**Objectives:**
• a. For each of the following statements, say yes or no as to whether it agrees with the Perl encoding explanation, and quote the deciding words from it: (i) The file being read is decoded correctly. (ii) Perl expects source code to be UTF-8 by default. (iii) The outputs are properly encoded.
• b. Please extract, character for character, everything in the Perl encoding explanation from "I believe you" down to "This is correct.".

**Document excerpt:**
Decode your inputs, encode your outputs. You have two bugs related to failure to properly decode and encode.
Specifically, you're missing
use utf8;
use open ":std", ":encoding(UTF-8)";
Details follow.
Perl source code is expected to be ASCII (with 8-bit clean string literals) unless you use use utf8
to tell Perl it's UTF-8.
I believe you have a UTF-8 terminal. We can conclude from the fact that cat 02.pl
works that your source code is encoded using UTF-8. This means Perl sees the equivalent of this:
print "pr\x{C3}\x{A9}f\x{C3}\x{A9}r\x{C3}\x{A9}\n"; # C3 A9 = é encoded using UTF-8
You should be using use utf8;
so Perl sees the equivalent of
print "pr\x{E9}f\x{E9}r\x{E9}\n"; # E9 = Unicode Code Point for é
You correctly decode the file you read.
The file presumably contains
70 72 C3 A9 66 C3 A9 72 C3 A9 0A # préféré␊ encoded using UTF-8
Because of the encoding layer you add, you are effectively doing
$_ = decode( "UTF-8", "\x{70}\x{72}\x{C3}\x{A9}\x{66}\x{C3}\x{A9}\x{72}\x{C3}\x{A9}\x{0A}" );
or
$_ = "pr\x{E9}f\x{E9}r\x{E9}\n";
This is correct.
Finally, you fail to encode your outputs.

**Given data:**

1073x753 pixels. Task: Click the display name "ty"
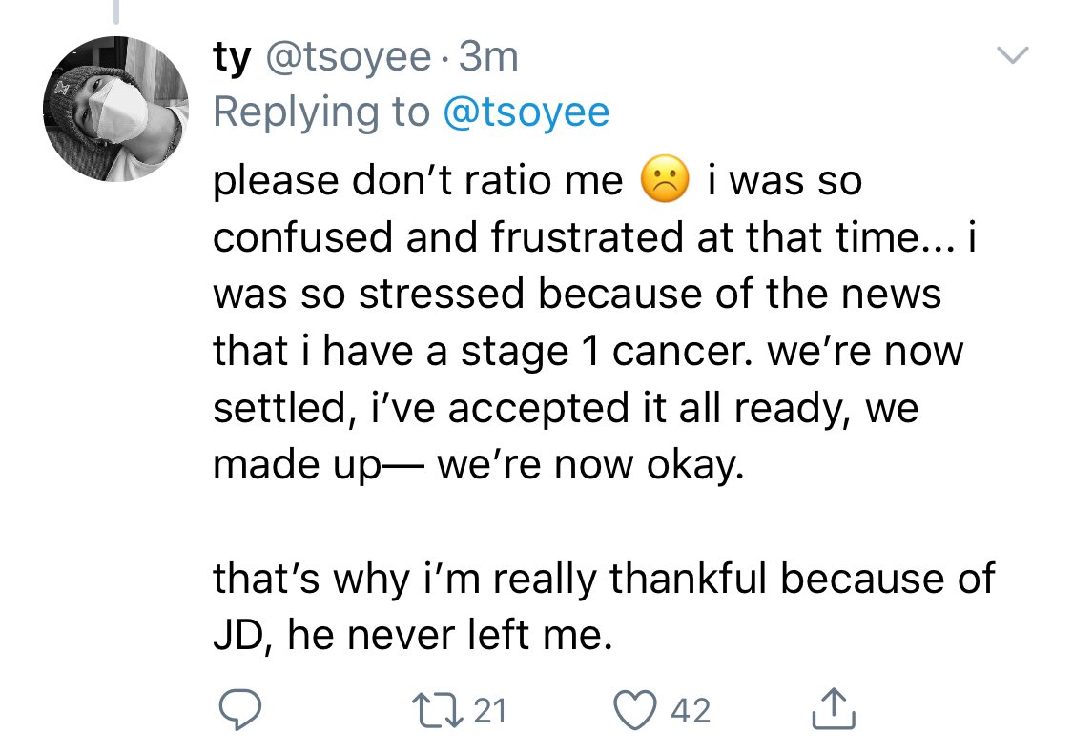pyautogui.click(x=231, y=59)
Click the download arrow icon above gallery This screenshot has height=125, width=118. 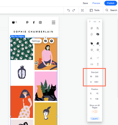45,38
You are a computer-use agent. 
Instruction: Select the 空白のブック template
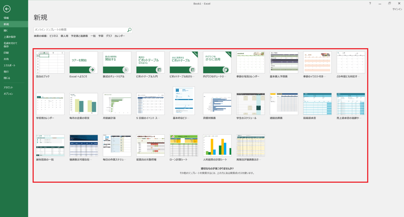(x=50, y=62)
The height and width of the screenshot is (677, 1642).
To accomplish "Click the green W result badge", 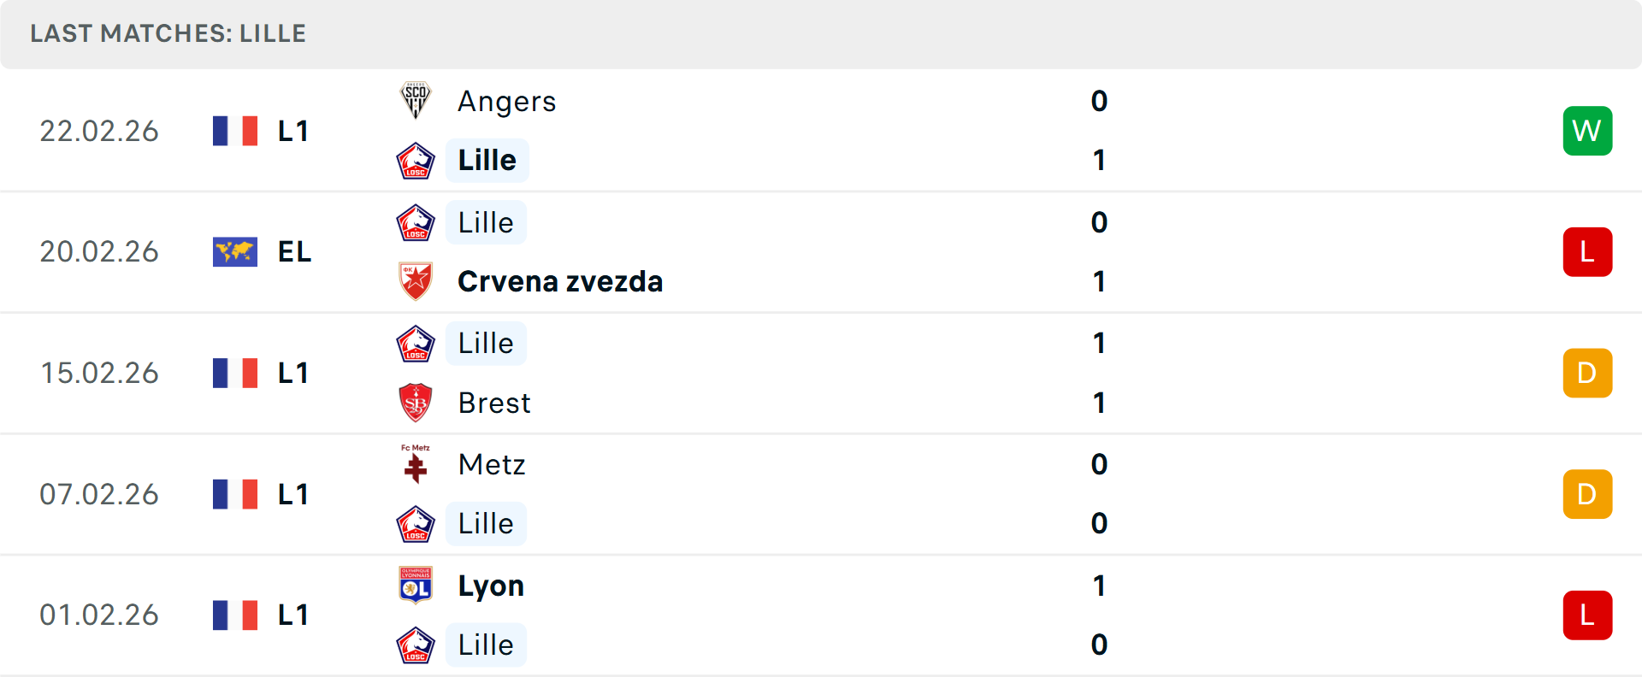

**Answers in order:**
• a.
(i) Yes: "You correctly decode the file you read."
(ii) No: "Perl source code is expected to be ASCII (with 8-bit clean string literals) unless you use use utf8"
(iii) No: "Finally, you fail to encode your outputs."

• b.
I believe you have a UTF-8 terminal. We can conclude from the fact that cat 02.pl
works that your source code is encoded using UTF-8. This means Perl sees the equivalent of this:
print "pr\x{C3}\x{A9}f\x{C3}\x{A9}r\x{C3}\x{A9}\n"; # C3 A9 = é encoded using UTF-8
You should be using use utf8;
so Perl sees the equivalent of
print "pr\x{E9}f\x{E9}r\x{E9}\n"; # E9 = Unicode Code Point for é
You correctly decode the file you read.
The file presumably contains
70 72 C3 A9 66 C3 A9 72 C3 A9 0A # préféré␊ encoded using UTF-8
Because of the encoding layer you add, you are effectively doing
$_ = decode( "UTF-8", "\x{70}\x{72}\x{C3}\x{A9}\x{66}\x{C3}\x{A9}\x{72}\x{C3}\x{A9}\x{0A}" );
or
$_ = "pr\x{E9}f\x{E9}r\x{E9}\n";
This is correct.